Premier Mateusz Morawiecki, odnosząc się do przypadającego dziś Dnia Zadusznego, nie tylko wspominał zmarłego niedawno ojca, ale i przywołał pewną tragiczną historię z czasów stanu wojennego. 

"W Kościele to szczególny dzień, podczas którego wspominamy naszych bliskich Zmarłych. Dla mnie to dzień szczególny ze względu na odejście mego Taty, któremu poświeciłem poprzedni wpis. Dzisiaj kieruję swoje myśli także w stronę zmarłych, których śmierć była wynikiem tragedii albo ludzkiej bezmyślności"- napisał na Facebooku szef polskiego rządu.

"Śmierć, która przerwała nagle życie pełne planów, nadziei. Śmierć która pozostawiła pytanie: „dlaczego”? Wspominam w tym szczególnym dniu małego chłopca, Arka Tabakę"-czytamy na profilu Mateusza Morawieckiego. Jak pisze polityk, 1 stycznia 1982 r. rodzice wspomnianego chłopca zaprosili do swojego mieszkania patrol żołnierzy zasadniczej służby, skierowany na ulice miast w mroźną zimę 1981-82. Rodzice Arka chcieli, aby młodzi żołnierze mogli się ogrzać. 

"Według dostępnych relacji w czasie odkładania broni przez jednego z żołnierzy nastąpił wystrzał, a pocisk ranił dziecko. Pomimo szybkiej pomocy, chłopca nie udało się uratować"-podkreśla Morawiecki, dodając, że Arek to jedna z wielu bezimiennych ofiar stanu wojennego, o których nie przeczytamy w podręcznikach do historii. 

"Parę lat temu udało się nam odnaleźć grób tego dziecka. Co roku ja lub moi przyjaciele zapalamy tam znicz"-napisał szef rządu.
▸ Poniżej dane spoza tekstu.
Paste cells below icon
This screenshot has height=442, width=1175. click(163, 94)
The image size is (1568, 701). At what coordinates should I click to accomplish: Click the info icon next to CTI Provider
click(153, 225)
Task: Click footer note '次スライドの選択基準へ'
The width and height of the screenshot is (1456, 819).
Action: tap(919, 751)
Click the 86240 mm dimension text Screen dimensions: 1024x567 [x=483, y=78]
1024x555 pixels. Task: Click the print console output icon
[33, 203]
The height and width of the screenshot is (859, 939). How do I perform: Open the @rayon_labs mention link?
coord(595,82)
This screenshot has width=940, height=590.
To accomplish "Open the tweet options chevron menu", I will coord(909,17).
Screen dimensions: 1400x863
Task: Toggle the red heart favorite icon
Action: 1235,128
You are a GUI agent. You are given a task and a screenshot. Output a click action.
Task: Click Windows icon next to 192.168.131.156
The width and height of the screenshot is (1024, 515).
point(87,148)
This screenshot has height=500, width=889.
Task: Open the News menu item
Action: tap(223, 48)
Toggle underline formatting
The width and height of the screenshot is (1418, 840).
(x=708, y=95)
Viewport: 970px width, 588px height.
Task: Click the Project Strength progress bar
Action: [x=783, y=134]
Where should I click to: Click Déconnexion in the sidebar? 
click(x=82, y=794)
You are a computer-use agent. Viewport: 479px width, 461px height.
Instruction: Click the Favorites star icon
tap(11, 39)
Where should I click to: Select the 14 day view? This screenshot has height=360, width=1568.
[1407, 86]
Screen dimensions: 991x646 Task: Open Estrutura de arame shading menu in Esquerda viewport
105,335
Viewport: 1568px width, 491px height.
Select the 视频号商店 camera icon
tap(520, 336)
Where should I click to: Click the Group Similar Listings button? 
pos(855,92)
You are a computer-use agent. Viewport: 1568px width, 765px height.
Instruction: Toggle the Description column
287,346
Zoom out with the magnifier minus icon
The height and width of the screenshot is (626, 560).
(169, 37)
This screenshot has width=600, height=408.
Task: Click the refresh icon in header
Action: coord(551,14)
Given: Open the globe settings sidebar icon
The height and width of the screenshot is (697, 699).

Na koniec wpisu przytoczył słowa poety, Adama Asnyka: "Szukajcie prawdy jasnego płomienia, szukajcie nowych nieodkrytych dróg!". Premier podsumował, że w tych słowach zawarte jest "wyzwanie dla każdego z nas, a szczególnie dla młodych", aby szukać wokół siebie prawdy o dniu wczorajszym, choć nierzadko tak trudnej, "jak ta o okolicznościach śmierci Arka Tabaki".